Friday, 26th June, 2020 saw my wife and I at the Ghana Law Court Complex, Accra for a Call to the Bar ceremony of our adopted daughter and her colleague new lawyers.
In my article “Semantic Acrobatics,” I indicated how amused I was by Prof Nana Aba Amfo, Pro- Vice Chancellor of the University of Ghana, Legon’s title to her article “Coronally speaking, covidly expressed”
So, “coronally speaking,” this Call to the Bar was special as this was the first time lawyers were being called to the bar in Ghana under “covidious” conditions of the “new normal.” At exactly 10am, proceedings began on schedule and the first batch of 25 new lawyers was sworn in. Subsequently, two more batches were sworn in during the day. This staggering was to ensure that safety protocols were observed.
At the Complex, Veronica buckets were availed for handwashing. Hand sanitizers were also in attendance and flowed copiously both at the entrance to the Complex and the entrance to the auditorium.
Face/Nose masks and face shields also featured prominently. Indeed while the Chief Justice (CJ) wore a nose mask, the Attorney-General wore a face shield.
Going through security gave one the feeling of going through airport security, emptying pockets and hand bags before going through the scanner.
The auditorium was configured to observe social distancing, with only 25 lawyers being sworn in at a time. Each new lawyer was allowed only two invitees.
My forehead was thermometer-gunned twice for my temperature, once before I entered the Complex, and the second before I entered the auditorium.
In contrast to the orderly Law Court Complex scenario, driving from home through Teshie-Nungua, Teshie, La and Osu to the Complex, I could virtually count the number of people in face/nose masks. Some of the few who had the masks on wore them under their chin, probably aping what they see some big people do on television.
More disturbingly, I did not observe any social distancing as people mingled freely as if COVID-19 is over.
Following the easing of restrictions, the US experienced forty thousand new infections on Friday 26th June, 2020. In Germany about 1500 people working in a meat packaging plant were diagnosed positive with COVID-19.
Previously relaxed restrictions have therefore been reversed.
Our obvious lack of seriousness and blatant disobedience in observing safety protocols is alarming. Unfortunately, radio discussions suggest that some Ghanaians think they can do the right thing only when they are chased by security agents.
The ceremony itself was brief, started on time and lasted just thirty minutes. The CJ’s remarks covered some of the following.

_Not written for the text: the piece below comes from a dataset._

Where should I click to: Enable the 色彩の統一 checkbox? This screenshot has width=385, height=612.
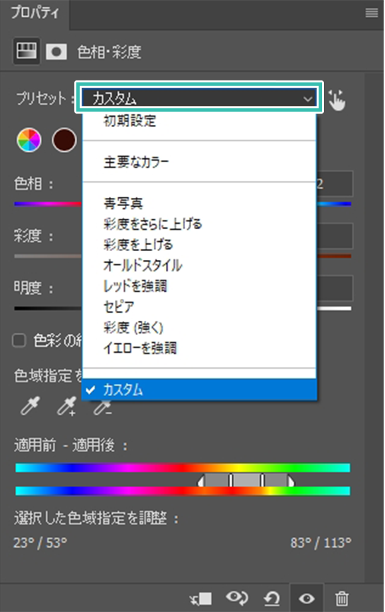(19, 340)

Unsurprisingly, he started by advising the new lawyers about the essence of time consciousness, unfortunately a rare commodity in Ghana.
While congratulating the new lawyers for successfully going through years of hard work and sacrifice, he exhorted them not to consider their call to the bar as the end of learning, but rather as the beginning of a long life of constant quest for knowledge.
The CJ asked the young lawyers to be humble in their dealings with society. For some reason, humility appears to have taken leave of Ghanaians. Sometimes, the arrogance and blatant disrespect with which Ghanaians treat fellow Ghanaians is mind-boggling. Very strong language appears to be the “new normal!”
One lawyer, one pen
My attention was drawn to something by a doctor friend who sat “one social distance” away from me, (an empty chair between us.) After receiving their certificates from the CJ, the young lawyers moved to a table to sign the Lawyers’ Roll. Each picked a bic pen from the box, signed the register, and moved away with the pen. Ordinarily, the same pen would have been used by all the lawyers.
This was an interesting reminder that, in these “covidic” times, that two cedi bic pen could be encased in a glass container for posterity as one of the greatest presents on their graduation day.
The usual handshakes CJs gave new lawyers in “pre-covidian” times were visibly absent. Not even the CJ’s son who also graduated as a lawyer that day could shake hands with his father.
The first ever Call to the Bar of new lawyers in COVID-19 times which took place on Friday, 26th June 2020 observed good safety protocols as recommended.
Indeed, two Justices I had not met for a while exchanged pleasantries with me in the “new normal” way with our elbows!
I found the promptness with which proceedings started at 10 am on the dot as planned, and the denial of late-comers entry into the auditorium after 10am, a good practical lesson for the young lawyers in time-consciousness.
Finally, they were advised not to make money their focus but the pursuit of justice, with a reminder of the saying that, a good name is better than gold!
Fellow Ghanaians, this too shall pass!